Why is it so difficult for the world media to get an accurate estimate of the number of participants at the massive World Youth Day gatherings? I sense some bias here.
The BBC this morning said "hundreds of thousands" while the New York Times reports "more than a million." Participants on the ground told me over the phone that there were "about two million people" at the airstrip today for the closing Mass. Finally, I googled the question in Spanish and the first hit from a Spanish daily paper said 1.5 million, which, the Vatican spokesman, Federico Lombardi, said would be a very safe estimate.

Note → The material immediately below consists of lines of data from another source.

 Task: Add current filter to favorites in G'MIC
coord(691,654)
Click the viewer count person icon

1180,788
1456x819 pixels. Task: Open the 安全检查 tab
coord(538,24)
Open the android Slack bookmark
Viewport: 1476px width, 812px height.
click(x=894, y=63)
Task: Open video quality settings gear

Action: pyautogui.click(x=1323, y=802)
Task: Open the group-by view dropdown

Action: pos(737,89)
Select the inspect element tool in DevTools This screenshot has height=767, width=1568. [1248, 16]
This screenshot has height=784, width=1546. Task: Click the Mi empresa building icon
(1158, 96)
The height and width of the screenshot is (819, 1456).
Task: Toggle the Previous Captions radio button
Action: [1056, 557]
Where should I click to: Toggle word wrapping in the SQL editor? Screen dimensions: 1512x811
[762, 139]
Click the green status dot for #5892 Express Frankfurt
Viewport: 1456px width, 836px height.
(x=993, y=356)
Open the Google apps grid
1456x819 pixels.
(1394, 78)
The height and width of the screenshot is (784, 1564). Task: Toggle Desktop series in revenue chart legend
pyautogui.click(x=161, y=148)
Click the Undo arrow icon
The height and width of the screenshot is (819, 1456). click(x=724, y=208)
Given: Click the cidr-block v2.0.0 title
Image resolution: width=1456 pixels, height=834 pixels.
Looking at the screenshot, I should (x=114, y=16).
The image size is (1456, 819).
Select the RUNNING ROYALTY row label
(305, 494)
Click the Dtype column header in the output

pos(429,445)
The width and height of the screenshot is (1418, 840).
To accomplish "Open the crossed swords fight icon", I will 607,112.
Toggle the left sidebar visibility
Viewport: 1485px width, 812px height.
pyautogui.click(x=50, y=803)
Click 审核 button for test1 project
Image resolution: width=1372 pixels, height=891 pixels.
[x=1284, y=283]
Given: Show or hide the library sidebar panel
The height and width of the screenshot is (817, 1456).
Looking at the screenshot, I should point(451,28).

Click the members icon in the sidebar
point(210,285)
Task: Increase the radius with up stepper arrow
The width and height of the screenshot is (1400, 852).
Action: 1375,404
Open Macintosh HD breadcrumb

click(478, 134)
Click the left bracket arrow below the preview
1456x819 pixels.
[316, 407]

Is the world's media afraid to admit that there are still many many youth in the world who are capable of and actually enjoy good clean fun and that the Pope is well suited in leading them in that noble action? I would think that we could get more accurate estimates in our age of such great sophistication in such a controlled and examined event viewed by the most savvy journalists. Enough with the anti-Catholic foul play. It is prime-time for the media and for the world to admit that the Catholic faith is relevant, very relevant today, just as relevant as ever.
Apropos, Jesus Himself, in the Gospel reading of today's Mass (Mt. 16:19) tells Saint Peter (the first Pope) that the gates of Hell would not prevail against the Church: the Catholic Church, the Church built on Peter the Rock. Well, perhaps the world media might fit nicely in the "gates of Hell" category in downplaying the magnificence and wonder of the thriving of the Church of Peter in our antagonistic age. Christ Himself promises: "they will not prevail!" The Church of Peter will prevail!!! Why, because Jesus Christ guarantees it and He is alive and real and is with His Church and with the Pope and with all who are with Him in the unity of the Papal faith.